Here are the top news stories in talent & organization from this week.

How to comply with equal pay laws

New York state’s broadened equal pay laws will go into effect on Oct. 8, making it the latest jurisdiction in the U.S. to do so. Similar state efforts will also go into effect later this month in Alabama, Maine and Illinois. New York’s new law will require equal pay for “substantially similar work,” not just “equal work,” making it illegal for employers to base compensation packages on a job title. It also broadens the list of protected classes to include not just gender, but also gender identity and expression, race, sexual orientation, marital status, age and others. Alonzo Martinez has several suggestions for employers to comply with the new laws: 1. Decide whether to comply with the laws in the jurisdictions with laws in effect or pick a holistic approach. 2. Make sure the third-party vendors you use abide by the laws. 3. Circulate information to all managers involved in hiring and salary decisions. 4. Complete a pay analysis and fix any discrepancies. “Lawmakers are embracing pay equity, and that means employers must get on board if they haven’t already,” he writes in Forbes. “Now’s the time to tailor your own workplace policies and practices to ensure that all workers earn a fair and equitable wage based on their work product and skill, and nothing else.”

Go beyond hiring with diversity

In order to tap diversity’s full benefits, companies need to look beyond hiring and expand it into all aspects of business, argues Robert Glazer. “If you value different backgrounds and perspectives in your own organization and have seen these benefits, the natural step is to work with vendors who have the same hiring philosophy,” he writes in this Inc. blog post. “Not only are your values aligned, but you’ll also get better results from vital partners.” Glazer recommends rethinking procurement strategies for vendors, broadening the customer base, and focusing on mentorship programs. “If we want to make strides in diversity, both leaders and companies will need to look beyond their own four walls,” he writes. “Until then, vendors will serve up the same ideas, mentorships will be less mutually beneficial, and businesses will be worse off as a result.”

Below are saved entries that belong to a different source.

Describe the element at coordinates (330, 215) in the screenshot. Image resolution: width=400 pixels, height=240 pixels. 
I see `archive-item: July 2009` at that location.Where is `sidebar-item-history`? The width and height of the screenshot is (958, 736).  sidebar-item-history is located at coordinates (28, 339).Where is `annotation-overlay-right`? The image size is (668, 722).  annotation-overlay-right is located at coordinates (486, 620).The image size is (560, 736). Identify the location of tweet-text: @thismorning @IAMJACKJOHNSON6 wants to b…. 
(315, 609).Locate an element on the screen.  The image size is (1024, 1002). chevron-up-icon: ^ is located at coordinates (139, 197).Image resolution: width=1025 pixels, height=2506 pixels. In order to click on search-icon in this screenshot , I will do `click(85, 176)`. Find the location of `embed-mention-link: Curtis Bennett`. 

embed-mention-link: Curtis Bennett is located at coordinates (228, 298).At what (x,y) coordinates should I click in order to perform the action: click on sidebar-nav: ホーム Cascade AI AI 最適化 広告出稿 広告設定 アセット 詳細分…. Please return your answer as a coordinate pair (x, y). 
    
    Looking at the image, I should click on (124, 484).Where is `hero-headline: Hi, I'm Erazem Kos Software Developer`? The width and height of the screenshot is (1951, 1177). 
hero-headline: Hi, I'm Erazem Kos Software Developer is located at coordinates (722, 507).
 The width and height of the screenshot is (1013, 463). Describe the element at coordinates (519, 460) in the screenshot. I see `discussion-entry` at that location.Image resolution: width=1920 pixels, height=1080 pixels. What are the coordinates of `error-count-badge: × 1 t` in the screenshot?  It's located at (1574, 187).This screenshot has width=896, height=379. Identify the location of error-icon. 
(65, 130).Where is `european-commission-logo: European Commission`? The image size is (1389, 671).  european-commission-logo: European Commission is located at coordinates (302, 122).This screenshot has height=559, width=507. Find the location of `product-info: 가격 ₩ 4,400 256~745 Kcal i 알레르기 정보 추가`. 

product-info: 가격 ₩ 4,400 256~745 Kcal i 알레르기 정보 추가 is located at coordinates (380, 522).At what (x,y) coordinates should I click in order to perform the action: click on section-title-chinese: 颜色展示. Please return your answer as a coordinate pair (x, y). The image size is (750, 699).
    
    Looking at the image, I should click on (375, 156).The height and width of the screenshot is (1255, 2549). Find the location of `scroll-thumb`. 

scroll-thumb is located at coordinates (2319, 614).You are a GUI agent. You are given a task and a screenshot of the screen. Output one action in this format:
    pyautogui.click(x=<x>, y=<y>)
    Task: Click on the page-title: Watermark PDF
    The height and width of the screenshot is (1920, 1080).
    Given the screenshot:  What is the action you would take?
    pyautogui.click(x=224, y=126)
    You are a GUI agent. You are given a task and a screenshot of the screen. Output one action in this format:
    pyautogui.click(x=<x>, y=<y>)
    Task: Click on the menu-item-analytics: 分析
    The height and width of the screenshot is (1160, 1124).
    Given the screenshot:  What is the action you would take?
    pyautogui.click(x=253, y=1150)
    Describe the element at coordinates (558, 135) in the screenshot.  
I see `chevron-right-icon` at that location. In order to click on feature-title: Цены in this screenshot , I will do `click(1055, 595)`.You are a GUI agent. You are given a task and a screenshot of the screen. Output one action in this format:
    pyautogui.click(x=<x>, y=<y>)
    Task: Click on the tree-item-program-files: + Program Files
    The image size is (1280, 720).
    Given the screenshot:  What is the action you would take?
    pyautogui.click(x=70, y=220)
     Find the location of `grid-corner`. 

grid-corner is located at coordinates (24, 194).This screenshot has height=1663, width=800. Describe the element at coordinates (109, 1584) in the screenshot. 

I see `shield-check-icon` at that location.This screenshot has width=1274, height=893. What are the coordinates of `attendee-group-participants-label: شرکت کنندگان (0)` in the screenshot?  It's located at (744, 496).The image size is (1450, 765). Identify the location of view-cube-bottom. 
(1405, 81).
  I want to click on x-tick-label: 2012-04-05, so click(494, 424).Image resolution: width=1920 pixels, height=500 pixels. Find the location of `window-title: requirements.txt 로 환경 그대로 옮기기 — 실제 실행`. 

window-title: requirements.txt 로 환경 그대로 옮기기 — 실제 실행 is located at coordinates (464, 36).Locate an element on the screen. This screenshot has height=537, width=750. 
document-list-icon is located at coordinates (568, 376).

America’s top CEOs call for better corporate citizenship

Earlier in August, the lobbying group Business Roundtable made a call to its members to “share a fundamental commitment to all of our stakeholders,” while pledging “to deliver value to all of them, for the future success of our companies, our communities and our country.” The group specifically mentioned investing in employees by compensating them fairly and providing important benefits, and offering more training opportunities for them to develop new skills for a rapidly changing world. “It is, without a question, a huge deal,” Rick Wartzman notes in Fast Company. “The pressure for business to put an end to shareholder primacy has been building from a variety of quarters. Younger workers, in particular, are looking for employers that have a loftier purpose than merely maximizing their profits.” Wartzman admits the Roundtable’s new agenda will not be easy to achieve, but claims it is worth the effort. “The words of the Roundtable—a Who’s Who of those at the helm of the largest U.S. corporations, from Abbott to Zebra Technologies—matter a lot. In the end, though, it is the actions of Roundtable members that will matter the most,” he concludes.

What HR can do to deal with the effects of Hurricane Dorian

Considering the risks that major storms such as Hurricane Dorian present to life and property, HR has a key role to play in helping organizations prepare for and cope with the aftermath, claims Andrew McIlvaine. He notes Walmart’s example, in which the company has established ways to update contact information, offer employees work in other locations, and provide licensed counselors at no charge to them. “HR should also be ready to help their companies avoid public-relations disasters,” McIlvaine writes in HR Executive. “During Hurricane Irma last year, some Florida residents complained of being coerced by their employers to report to work regardless of the storm or else be fired.”